Material for this exercise START
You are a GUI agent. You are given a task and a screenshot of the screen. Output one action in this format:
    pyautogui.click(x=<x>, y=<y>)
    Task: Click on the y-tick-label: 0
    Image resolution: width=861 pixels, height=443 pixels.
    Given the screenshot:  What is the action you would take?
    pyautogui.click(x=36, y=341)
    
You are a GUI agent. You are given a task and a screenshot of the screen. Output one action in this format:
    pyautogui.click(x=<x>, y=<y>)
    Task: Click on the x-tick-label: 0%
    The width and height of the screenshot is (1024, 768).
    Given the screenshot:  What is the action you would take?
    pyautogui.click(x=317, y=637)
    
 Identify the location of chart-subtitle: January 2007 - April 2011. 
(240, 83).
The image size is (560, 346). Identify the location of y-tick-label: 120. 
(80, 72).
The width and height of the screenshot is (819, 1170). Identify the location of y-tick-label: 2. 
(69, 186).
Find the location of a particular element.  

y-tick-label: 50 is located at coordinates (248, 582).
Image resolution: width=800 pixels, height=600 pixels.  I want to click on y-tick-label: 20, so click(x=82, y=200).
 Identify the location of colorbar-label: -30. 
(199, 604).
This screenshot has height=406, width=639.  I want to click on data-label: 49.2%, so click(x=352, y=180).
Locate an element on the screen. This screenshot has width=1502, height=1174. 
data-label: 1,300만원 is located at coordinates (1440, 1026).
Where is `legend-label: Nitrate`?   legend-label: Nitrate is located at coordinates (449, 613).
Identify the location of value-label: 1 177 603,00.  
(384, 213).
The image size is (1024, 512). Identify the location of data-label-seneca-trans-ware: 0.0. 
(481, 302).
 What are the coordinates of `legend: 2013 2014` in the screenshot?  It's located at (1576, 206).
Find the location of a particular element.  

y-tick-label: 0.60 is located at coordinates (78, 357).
Material for this exercise END
* [What is required]: Copy every line of the data above verbatim.

* [Exercise answer]:
You are a GUI agent. You are given a task and a screenshot of the screen. Output one action in this format:
    pyautogui.click(x=<x>, y=<y>)
    Task: Click on the y-tick-label: 0
    Image resolution: width=861 pixels, height=443 pixels.
    Given the screenshot:  What is the action you would take?
    pyautogui.click(x=36, y=341)
    
You are a GUI agent. You are given a task and a screenshot of the screen. Output one action in this format:
    pyautogui.click(x=<x>, y=<y>)
    Task: Click on the x-tick-label: 0%
    The width and height of the screenshot is (1024, 768).
    Given the screenshot:  What is the action you would take?
    pyautogui.click(x=317, y=637)
    
 Identify the location of chart-subtitle: January 2007 - April 2011. 
(240, 83).
The image size is (560, 346). Identify the location of y-tick-label: 120. 
(80, 72).
The width and height of the screenshot is (819, 1170). Identify the location of y-tick-label: 2. 
(69, 186).
Find the location of a particular element.  

y-tick-label: 50 is located at coordinates (248, 582).
Image resolution: width=800 pixels, height=600 pixels.  I want to click on y-tick-label: 20, so click(x=82, y=200).
 Identify the location of colorbar-label: -30. 
(199, 604).
This screenshot has height=406, width=639.  I want to click on data-label: 49.2%, so click(x=352, y=180).
Locate an element on the screen. This screenshot has width=1502, height=1174. 
data-label: 1,300만원 is located at coordinates (1440, 1026).
Where is `legend-label: Nitrate`?   legend-label: Nitrate is located at coordinates (449, 613).
Identify the location of value-label: 1 177 603,00.  
(384, 213).
The image size is (1024, 512). Identify the location of data-label-seneca-trans-ware: 0.0. 
(481, 302).
 What are the coordinates of `legend: 2013 2014` in the screenshot?  It's located at (1576, 206).
Find the location of a particular element.  

y-tick-label: 0.60 is located at coordinates (78, 357).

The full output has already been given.